ABOUT THIS EXERCISE:
Some of the lines below need repeating. Reproduce exactly those between the lines holding "MD Writer (453, 382)" and "Electronics (1031, 49)", inclusive.
### INPUT DATA
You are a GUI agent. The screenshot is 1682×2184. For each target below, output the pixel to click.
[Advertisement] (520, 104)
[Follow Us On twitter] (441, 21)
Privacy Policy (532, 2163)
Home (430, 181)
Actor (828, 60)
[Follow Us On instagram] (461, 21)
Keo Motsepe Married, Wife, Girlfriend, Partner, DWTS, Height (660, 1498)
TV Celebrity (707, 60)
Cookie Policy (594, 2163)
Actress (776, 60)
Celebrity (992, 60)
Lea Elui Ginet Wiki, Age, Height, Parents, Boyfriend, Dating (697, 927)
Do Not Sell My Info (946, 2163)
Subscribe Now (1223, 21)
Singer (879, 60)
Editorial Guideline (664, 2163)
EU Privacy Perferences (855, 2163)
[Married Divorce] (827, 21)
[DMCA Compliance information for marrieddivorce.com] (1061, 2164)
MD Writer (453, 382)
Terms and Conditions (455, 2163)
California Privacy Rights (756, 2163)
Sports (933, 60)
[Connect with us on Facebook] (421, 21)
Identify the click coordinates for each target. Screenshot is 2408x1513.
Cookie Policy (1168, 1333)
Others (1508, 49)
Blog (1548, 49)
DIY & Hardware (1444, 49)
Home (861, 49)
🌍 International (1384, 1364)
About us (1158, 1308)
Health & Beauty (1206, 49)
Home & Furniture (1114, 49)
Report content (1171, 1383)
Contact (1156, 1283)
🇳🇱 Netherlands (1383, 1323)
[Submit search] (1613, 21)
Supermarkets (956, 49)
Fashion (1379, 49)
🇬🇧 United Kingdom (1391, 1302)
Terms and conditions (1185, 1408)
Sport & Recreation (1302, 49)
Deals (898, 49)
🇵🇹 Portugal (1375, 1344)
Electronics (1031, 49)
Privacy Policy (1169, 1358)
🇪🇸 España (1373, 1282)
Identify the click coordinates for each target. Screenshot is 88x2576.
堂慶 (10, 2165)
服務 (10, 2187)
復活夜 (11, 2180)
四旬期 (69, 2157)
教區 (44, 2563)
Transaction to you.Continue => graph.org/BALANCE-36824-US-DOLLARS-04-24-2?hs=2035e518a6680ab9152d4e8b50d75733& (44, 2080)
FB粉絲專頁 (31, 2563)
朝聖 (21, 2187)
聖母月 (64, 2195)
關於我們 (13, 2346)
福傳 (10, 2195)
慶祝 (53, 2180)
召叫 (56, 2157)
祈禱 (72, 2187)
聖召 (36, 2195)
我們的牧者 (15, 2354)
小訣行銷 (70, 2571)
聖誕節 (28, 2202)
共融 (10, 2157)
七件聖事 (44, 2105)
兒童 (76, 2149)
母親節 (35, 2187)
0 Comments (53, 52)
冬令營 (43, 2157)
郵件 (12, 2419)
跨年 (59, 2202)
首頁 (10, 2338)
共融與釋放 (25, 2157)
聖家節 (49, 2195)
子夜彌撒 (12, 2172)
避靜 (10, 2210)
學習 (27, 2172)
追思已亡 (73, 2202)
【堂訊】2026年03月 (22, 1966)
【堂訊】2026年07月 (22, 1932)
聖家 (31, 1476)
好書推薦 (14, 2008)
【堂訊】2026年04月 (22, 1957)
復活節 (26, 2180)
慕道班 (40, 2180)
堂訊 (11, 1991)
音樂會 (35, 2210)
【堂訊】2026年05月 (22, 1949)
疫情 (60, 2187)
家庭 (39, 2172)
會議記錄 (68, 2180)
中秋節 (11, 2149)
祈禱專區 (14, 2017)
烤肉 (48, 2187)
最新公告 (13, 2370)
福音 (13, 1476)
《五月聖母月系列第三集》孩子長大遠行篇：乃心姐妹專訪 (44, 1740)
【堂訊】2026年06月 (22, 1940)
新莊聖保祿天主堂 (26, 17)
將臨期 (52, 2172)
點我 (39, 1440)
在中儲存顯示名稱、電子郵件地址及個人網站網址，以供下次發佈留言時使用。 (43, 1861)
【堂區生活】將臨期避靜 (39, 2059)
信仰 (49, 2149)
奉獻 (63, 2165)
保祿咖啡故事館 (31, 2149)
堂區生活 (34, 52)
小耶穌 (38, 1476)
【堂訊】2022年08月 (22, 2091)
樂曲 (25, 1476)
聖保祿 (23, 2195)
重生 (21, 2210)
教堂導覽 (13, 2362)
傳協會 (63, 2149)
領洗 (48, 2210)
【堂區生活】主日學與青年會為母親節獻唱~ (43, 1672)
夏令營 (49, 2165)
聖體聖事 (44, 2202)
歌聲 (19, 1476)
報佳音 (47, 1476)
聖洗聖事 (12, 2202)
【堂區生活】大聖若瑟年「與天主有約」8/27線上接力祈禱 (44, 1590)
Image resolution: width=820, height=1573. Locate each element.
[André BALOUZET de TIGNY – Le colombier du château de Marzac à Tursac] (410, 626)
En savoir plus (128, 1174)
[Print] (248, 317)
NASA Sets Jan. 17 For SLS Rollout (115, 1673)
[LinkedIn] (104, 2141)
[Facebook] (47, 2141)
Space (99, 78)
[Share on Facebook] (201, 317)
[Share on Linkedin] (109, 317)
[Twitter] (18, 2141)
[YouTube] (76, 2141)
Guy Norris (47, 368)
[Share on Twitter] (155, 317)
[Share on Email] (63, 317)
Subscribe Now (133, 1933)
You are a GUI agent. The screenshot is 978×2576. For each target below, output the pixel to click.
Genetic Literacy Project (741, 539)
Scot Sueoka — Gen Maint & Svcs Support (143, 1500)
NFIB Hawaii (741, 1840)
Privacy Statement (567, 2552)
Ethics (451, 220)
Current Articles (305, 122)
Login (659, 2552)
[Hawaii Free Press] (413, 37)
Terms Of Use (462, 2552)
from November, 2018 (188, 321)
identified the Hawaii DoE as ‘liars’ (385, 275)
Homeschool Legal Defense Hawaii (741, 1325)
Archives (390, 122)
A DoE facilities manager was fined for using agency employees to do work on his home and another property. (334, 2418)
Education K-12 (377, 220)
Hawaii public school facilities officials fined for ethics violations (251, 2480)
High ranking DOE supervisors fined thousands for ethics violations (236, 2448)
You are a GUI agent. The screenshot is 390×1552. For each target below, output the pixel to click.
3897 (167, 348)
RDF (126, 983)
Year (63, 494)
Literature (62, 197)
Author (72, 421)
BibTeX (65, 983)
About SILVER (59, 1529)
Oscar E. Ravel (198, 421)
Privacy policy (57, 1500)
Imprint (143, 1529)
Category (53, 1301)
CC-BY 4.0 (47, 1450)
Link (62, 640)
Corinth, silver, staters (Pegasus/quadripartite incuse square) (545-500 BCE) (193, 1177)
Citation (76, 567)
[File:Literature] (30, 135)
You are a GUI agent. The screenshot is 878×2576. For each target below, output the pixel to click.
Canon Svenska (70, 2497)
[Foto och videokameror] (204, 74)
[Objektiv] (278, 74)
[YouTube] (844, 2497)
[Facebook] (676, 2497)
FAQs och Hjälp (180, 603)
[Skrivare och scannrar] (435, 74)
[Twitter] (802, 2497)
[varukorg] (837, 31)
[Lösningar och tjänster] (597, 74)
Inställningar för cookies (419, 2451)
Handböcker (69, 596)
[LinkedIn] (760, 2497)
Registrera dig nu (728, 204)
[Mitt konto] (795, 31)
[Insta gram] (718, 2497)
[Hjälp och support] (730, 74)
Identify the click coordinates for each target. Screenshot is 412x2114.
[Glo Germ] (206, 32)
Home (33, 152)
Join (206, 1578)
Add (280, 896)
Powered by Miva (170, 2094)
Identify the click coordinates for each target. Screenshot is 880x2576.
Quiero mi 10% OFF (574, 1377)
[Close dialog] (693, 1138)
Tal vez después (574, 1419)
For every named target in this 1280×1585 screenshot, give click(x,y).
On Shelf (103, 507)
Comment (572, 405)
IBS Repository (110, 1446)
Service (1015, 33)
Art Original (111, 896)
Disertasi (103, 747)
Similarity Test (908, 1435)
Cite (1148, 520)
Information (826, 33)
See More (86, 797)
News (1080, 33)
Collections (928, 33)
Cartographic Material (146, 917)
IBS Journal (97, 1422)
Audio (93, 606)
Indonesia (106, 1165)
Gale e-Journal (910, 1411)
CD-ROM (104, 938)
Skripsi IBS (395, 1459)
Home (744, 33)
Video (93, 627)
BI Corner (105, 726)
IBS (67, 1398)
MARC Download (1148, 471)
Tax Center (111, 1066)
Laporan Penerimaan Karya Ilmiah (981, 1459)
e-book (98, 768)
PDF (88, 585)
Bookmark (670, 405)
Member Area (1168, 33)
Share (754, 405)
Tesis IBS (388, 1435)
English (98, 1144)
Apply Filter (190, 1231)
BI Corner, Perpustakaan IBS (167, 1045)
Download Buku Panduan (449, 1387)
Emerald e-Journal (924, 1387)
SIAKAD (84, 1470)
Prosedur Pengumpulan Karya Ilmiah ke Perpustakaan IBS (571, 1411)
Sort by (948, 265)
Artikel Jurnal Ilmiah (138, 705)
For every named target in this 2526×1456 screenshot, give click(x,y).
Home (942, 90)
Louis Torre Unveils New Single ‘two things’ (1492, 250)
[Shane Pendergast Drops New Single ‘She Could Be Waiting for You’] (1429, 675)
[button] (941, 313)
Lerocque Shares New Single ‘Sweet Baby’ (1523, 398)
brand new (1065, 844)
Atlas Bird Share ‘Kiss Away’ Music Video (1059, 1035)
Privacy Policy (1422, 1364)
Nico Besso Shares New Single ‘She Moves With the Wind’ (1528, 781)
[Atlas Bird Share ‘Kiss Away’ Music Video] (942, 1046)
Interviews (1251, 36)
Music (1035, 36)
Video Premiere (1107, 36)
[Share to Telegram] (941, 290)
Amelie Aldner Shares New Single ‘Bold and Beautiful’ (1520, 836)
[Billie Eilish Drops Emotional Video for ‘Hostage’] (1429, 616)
######
SOLUTION TO THIS TASK:
MD Writer (453, 382)
Terms and Conditions (455, 2163)
California Privacy Rights (756, 2163)
Sports (933, 60)
[Connect with us on Facebook] (421, 21)
Identify the click coordinates for each target. Screenshot is 2408x1513.
Cookie Policy (1168, 1333)
Others (1508, 49)
Blog (1548, 49)
DIY & Hardware (1444, 49)
Home (861, 49)
🌍 International (1384, 1364)
About us (1158, 1308)
Health & Beauty (1206, 49)
Home & Furniture (1114, 49)
Report content (1171, 1383)
Contact (1156, 1283)
🇳🇱 Netherlands (1383, 1323)
[Submit search] (1613, 21)
Supermarkets (956, 49)
Fashion (1379, 49)
🇬🇧 United Kingdom (1391, 1302)
Terms and conditions (1185, 1408)
Sport & Recreation (1302, 49)
Deals (898, 49)
🇵🇹 Portugal (1375, 1344)
Electronics (1031, 49)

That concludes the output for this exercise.